I presented some work on my joint project with Ted Carmines and Mike Ensley examining the uncertainty facing American political parties given that elites divide their preferences along one ideological dimension and the people divide their attitudes along two. Our panel will be on C-SPAN in the coming weeks, probably after Thanksgiving. I will post a link when my 15 minutes of fame come.
Also on our panel were two interesting papers giving evidence for the interesting idea that dislike for the other party is a driver of partisan polarization in the electorate. The first, from David Kimball, Bryce Summary, and Eric Vorst provided evidence that partisans are systematically likely to find that the other side makes them feel angry and afraid. Alan Abramowitz showed evidence of increasing negative affect for the other party as well; his analysis of the American National Election Study data showed that people’s placement of the distance between their own ideological position and the position of their party has not changed much but that the distance between their position and the other party has grown dramatically.

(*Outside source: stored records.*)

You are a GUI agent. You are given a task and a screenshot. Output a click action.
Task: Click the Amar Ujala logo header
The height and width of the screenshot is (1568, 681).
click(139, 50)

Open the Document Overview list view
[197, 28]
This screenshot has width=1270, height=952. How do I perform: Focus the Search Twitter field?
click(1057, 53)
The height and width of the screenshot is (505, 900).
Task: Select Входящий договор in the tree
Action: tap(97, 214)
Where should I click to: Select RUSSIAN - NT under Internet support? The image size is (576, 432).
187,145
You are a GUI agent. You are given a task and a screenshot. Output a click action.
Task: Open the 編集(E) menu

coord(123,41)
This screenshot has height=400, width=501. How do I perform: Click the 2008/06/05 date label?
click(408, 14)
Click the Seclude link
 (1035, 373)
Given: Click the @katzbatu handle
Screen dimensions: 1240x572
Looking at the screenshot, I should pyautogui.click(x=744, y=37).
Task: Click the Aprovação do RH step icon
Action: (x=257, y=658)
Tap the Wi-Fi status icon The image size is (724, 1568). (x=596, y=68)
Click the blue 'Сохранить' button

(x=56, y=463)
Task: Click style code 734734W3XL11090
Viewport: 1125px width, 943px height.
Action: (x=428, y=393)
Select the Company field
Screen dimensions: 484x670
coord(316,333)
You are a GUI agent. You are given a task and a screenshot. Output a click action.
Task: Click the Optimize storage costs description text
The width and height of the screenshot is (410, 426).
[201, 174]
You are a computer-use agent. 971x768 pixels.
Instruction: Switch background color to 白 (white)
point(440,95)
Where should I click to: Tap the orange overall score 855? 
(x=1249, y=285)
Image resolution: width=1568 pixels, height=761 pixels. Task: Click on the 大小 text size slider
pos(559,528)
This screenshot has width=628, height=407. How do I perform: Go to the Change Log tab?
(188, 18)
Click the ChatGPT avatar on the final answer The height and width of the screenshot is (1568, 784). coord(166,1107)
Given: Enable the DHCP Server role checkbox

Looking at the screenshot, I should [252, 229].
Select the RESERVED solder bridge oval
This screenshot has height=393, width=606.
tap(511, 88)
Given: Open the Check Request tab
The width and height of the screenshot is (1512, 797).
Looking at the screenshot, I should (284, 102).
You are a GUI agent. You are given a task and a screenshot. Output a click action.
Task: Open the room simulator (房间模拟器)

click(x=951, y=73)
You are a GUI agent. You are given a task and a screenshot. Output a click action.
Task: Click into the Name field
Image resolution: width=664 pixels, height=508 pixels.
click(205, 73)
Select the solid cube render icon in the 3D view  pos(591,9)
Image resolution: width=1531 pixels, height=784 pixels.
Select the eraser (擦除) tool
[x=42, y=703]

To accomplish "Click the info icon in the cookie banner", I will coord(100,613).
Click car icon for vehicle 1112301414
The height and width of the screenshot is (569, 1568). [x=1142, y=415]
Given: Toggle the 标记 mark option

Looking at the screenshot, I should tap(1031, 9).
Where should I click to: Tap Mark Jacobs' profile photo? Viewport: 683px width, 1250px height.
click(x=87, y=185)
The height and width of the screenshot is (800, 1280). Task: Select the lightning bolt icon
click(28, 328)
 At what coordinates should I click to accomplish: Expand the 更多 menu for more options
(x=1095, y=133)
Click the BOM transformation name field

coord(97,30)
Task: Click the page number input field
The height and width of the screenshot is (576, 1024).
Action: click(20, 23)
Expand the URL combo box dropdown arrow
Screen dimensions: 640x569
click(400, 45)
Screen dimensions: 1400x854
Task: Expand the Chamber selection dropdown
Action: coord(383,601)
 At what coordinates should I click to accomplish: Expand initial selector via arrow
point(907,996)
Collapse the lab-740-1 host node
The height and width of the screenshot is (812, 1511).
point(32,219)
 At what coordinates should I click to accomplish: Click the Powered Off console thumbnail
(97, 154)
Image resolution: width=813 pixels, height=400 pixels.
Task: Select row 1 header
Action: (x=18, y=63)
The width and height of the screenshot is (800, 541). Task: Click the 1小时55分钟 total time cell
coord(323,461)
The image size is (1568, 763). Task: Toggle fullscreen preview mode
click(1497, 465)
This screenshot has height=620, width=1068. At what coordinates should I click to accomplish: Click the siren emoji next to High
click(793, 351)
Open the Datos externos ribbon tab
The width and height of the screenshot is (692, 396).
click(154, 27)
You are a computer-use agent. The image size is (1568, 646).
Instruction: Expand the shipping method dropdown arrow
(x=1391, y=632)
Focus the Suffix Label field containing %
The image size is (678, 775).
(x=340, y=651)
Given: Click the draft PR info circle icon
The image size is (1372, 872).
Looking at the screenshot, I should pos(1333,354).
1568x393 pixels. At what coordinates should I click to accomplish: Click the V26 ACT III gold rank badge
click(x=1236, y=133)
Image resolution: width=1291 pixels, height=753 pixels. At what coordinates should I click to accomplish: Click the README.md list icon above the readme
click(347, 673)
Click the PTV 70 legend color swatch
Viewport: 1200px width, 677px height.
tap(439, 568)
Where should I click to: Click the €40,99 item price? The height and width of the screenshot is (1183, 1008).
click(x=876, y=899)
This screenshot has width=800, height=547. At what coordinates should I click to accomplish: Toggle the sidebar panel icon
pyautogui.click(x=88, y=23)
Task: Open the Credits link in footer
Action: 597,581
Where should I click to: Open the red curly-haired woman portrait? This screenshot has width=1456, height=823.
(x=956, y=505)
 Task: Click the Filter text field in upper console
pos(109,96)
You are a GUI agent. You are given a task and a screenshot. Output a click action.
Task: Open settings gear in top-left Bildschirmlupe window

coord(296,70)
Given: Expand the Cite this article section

Though I missed the presentation as I was across the hall watching another panel, one of my favorite papers was one from Thad Kousser, Scott Lucas, Seth Masket, and Eric McGee that sought to deal with the particular difficult issue of estimating how much endorsements actually matter to voters. Using a unique, multi-pronged, research design that included a survey experiment and a regression discontinuity analysis of a primary election, the authors found support for the idea that endorsements do matter, to the tune of 10-15 percentage points in a primary under some conditions. Particularly interesting to me was that the survey experiment showed that the background of the candidate mattered with respect to the size and statistical significance of the post-endorsement bump; that is a novel finding about the contextual factors influencing the impact of endorsements.
Caitlin Jewett’s paper dealing with primary elections presented evidence that the Republican Party’s recent reforms to their primary elections have not achieved their goals of giving more voters voice in the nomination process.
Moving away from elections and to governing (and a bit more inside-baseball political science wonkiness), Mike Ensley, Michael Tofias, and Scott de Marchi’s paper shows that since the well-used DW-NOMINATE scores measuring the ideological position of lawmakers’ roll call votes generally operate in a way that assumes lawmakers die with their ideological boots on, some of the non-linear movement that lawmakers do is being masked. Simplifying a bit, the way that the DW-NOMINATE scores work, lawmakers don’t really change how liberal or conservative they are while serving in Congress – and if they do – the change is linear. Ensley and friends use a procedure that shows that some lawmakers do shift their ideological position across their terms (and not always in linear ways).
I have to change flights now, but I will write more in the coming days about other interesting work presented at the conference. Thanks to John Green for organizing yet another useful meeting assessing the state of the parties.